Update
Since Version 12, Mathematica now incorporates a range of (underrated IMHO) regularisation methods to Fit
and FindFit
.
As explained in this question, you can do a non-parametric fit to your data using B-Splines, and differentiate this fit:
pts = Table[{x, Sin[2 Pi x] + RandomReal[{-.15, .15}]}, {x, 0,
1, .0125}];
kfun[n_, d_] :=
Join[ConstantArray[0, d], Range[0, 1, 1/(n - d)],
ConstantArray[1, d]];
uparam[pts_] := N[Range[0, 1, 1/(Length[pts] - 1)]];
mbasis[pts_, n_, d_] :=
With[{param = uparam[pts]},
Table[BSplineBasis[{d, kfun[n, d]}, j - 1, param[[i]]], {i,
Length[param]}, {j, n}]];
Clear[ctrlpts];
ctrlpts[lambda_: 0] :=
With[{mat = mbasis[pts, 25, 3],
reg = SparseArray[{{i_, i_} ->
2., {i_, j_} /; Abs[i - j] == 1 -> -1.}, {25, 25}, 0.]},
LinearSolve[Transpose[mat].mat + 10^(lambda) Transpose[reg].reg,
Transpose[mat].(Last /@ pts)]];
Show[ListPlot[pts, AxesLabel -> {x, y}],
ListLinePlot[{First /@ pts, mbasis[pts, 25, 3].ctrlpts[0.25]} //
Transpose, PlotStyle -> Red]]

Note that the fit does not go through all the points as you requested.
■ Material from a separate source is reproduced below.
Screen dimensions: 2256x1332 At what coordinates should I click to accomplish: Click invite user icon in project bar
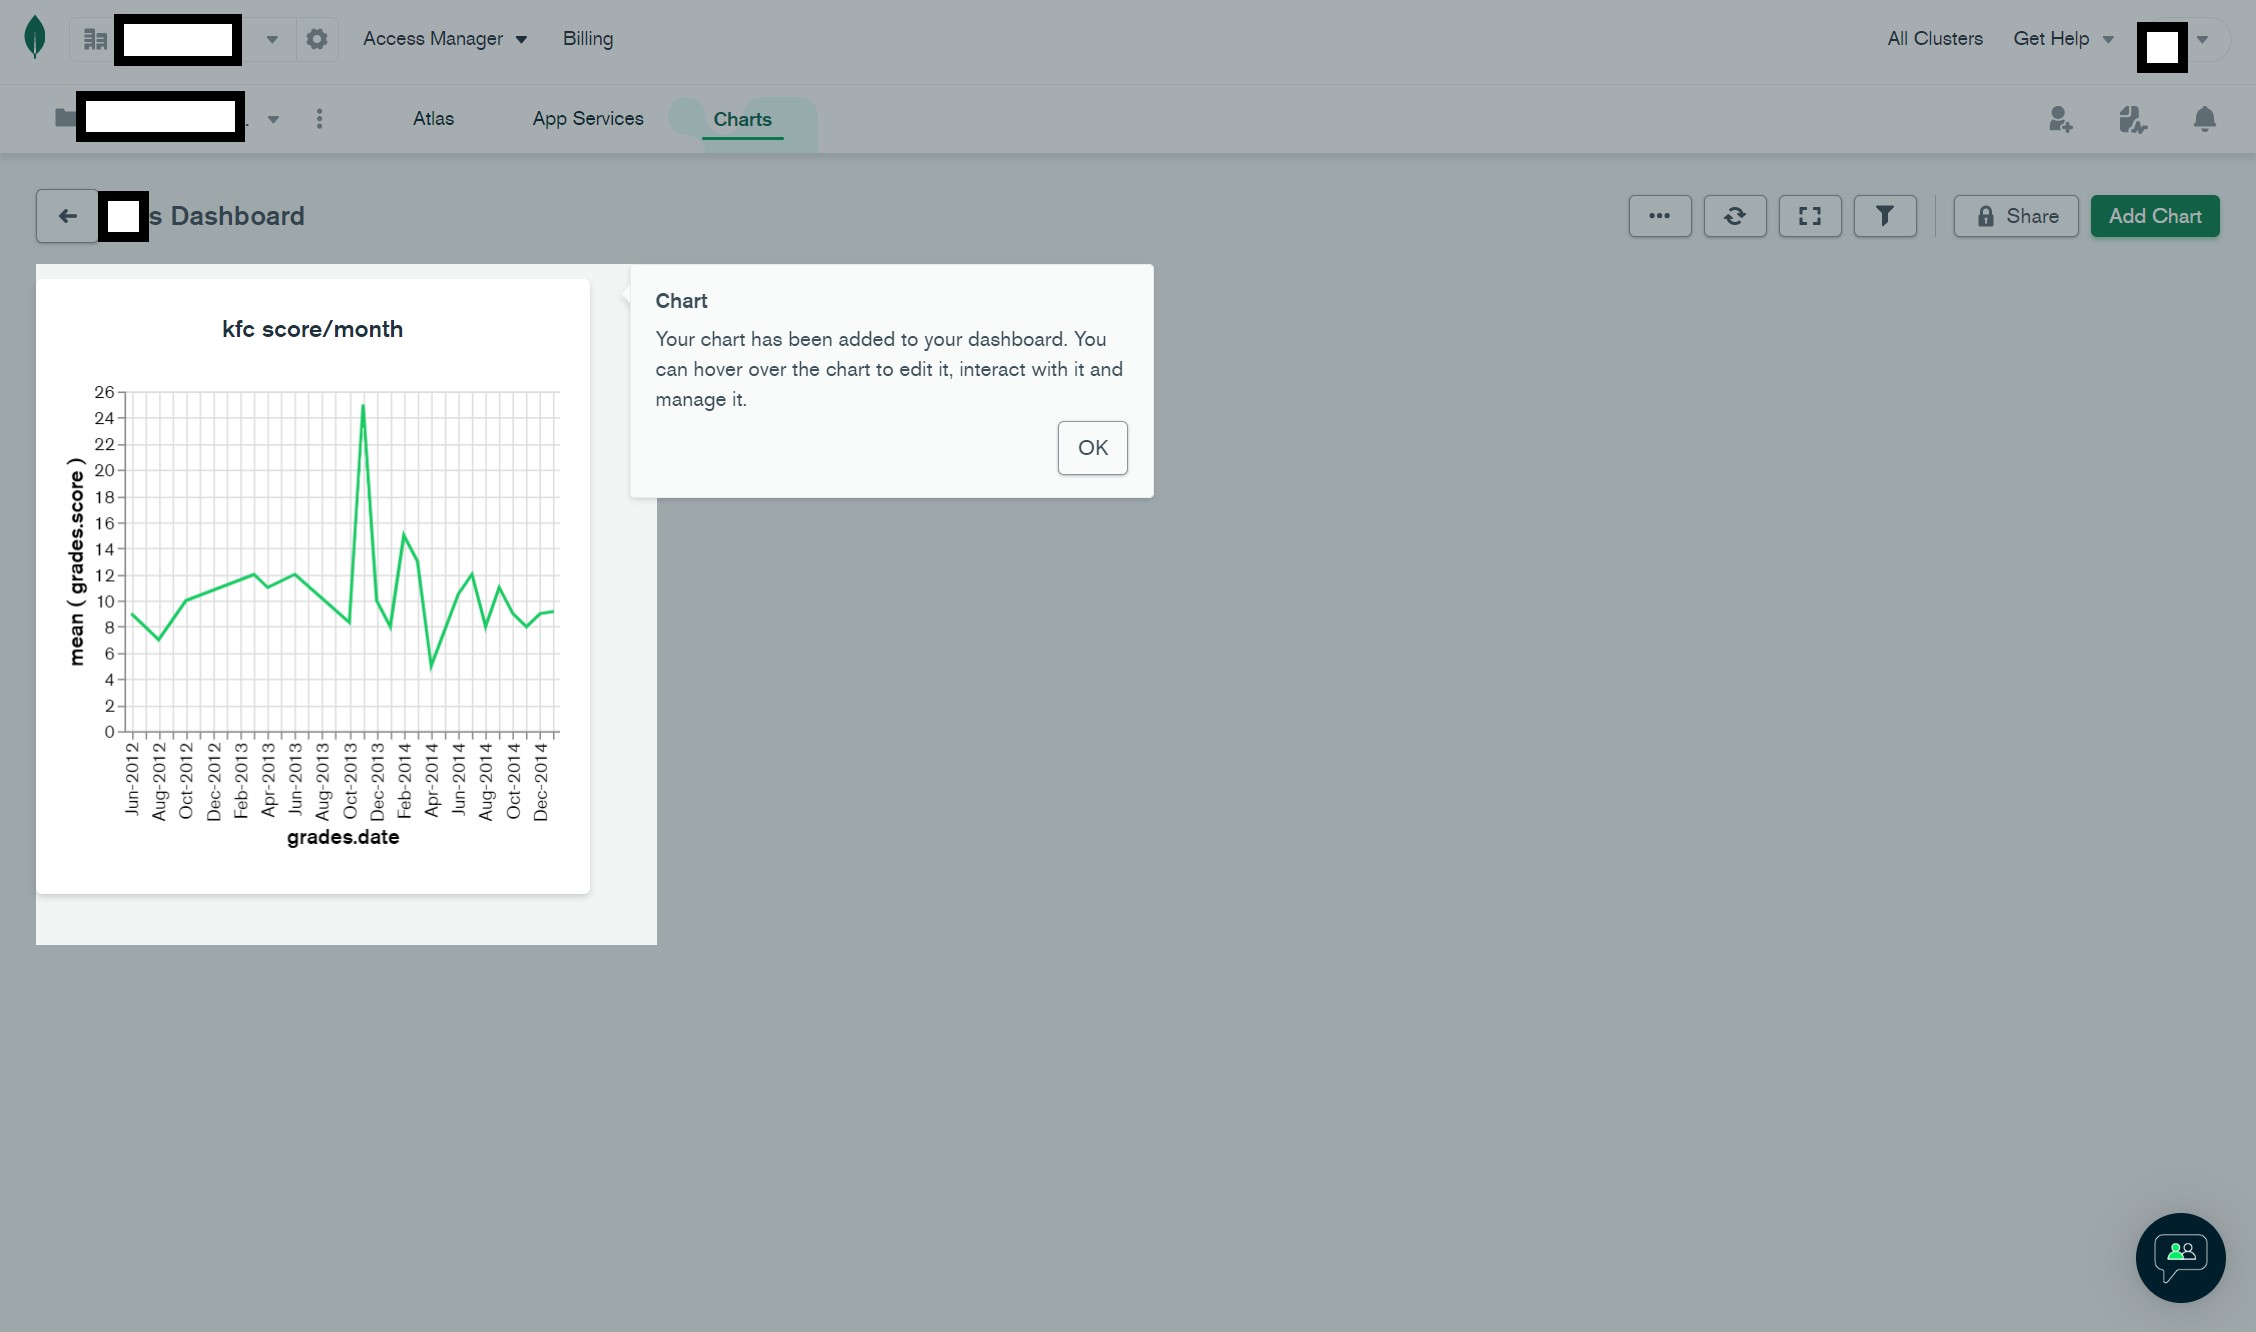[2059, 120]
Here we consider an explicit penalty function. The idea here is that
we find the best (spline) weights subject to a prior corresponding to a roughness penalty (which allows us to tune how smooth the spine function should be, which involves adding a tunable cost to unsmooth spline).
The fit is now
controlled by the relative weight of the penalty (given as an argument to
ctrlpts). We can differentiate it:
df[x_] = BSplineFunction[ctrlpts[1], SplineDegree -> 3]'[x];
Plot[{df[x], 2 Pi Cos[2 Pi x]}, {x, 0.05, 0.95}]
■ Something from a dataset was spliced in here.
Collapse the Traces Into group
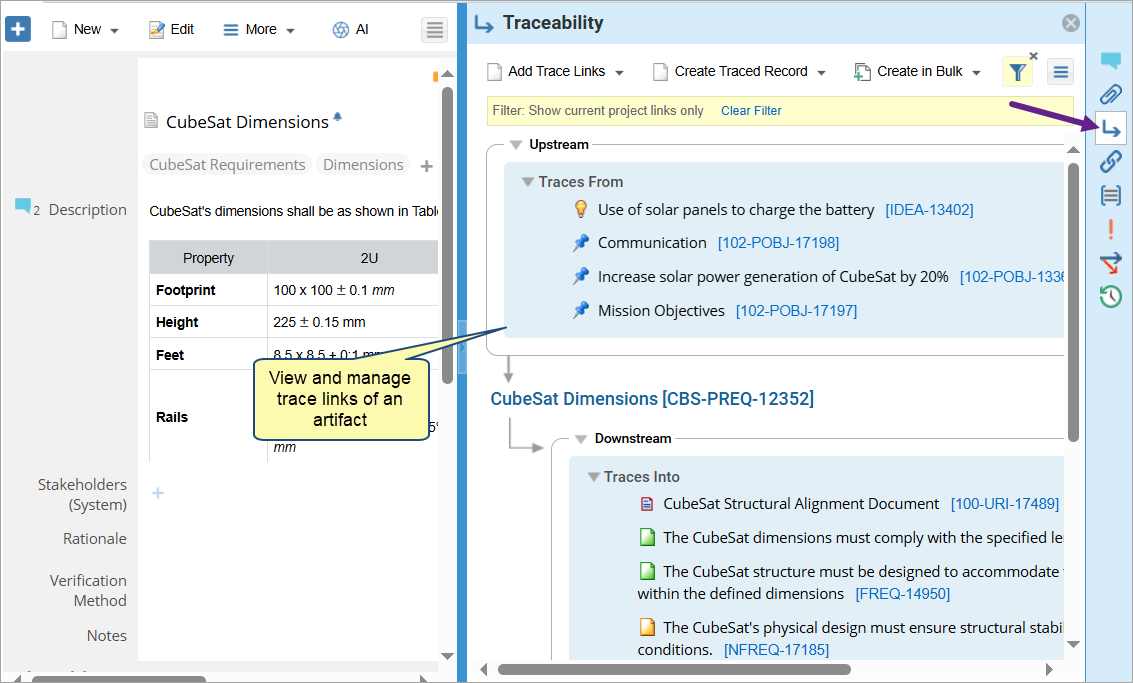This screenshot has width=1133, height=683. coord(593,477)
There are known methods (such as cross validation) to estimate automatically what the proper amount of smoothing should be, depending on
what it is you want to estimate (the function, its derivative, its second derivative etc.).
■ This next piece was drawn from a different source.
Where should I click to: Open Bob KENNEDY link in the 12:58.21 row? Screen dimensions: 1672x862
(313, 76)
Note that the behaviour of your basis function at the edge of the requested interval needs to be addressed depending on what a proper boundary should be.
For instance, the Fourier filtering method presented by others is formally
equivalent to this B-Sline fit, while assuming periodic boundary condition
and a particular choice of Wiener filter.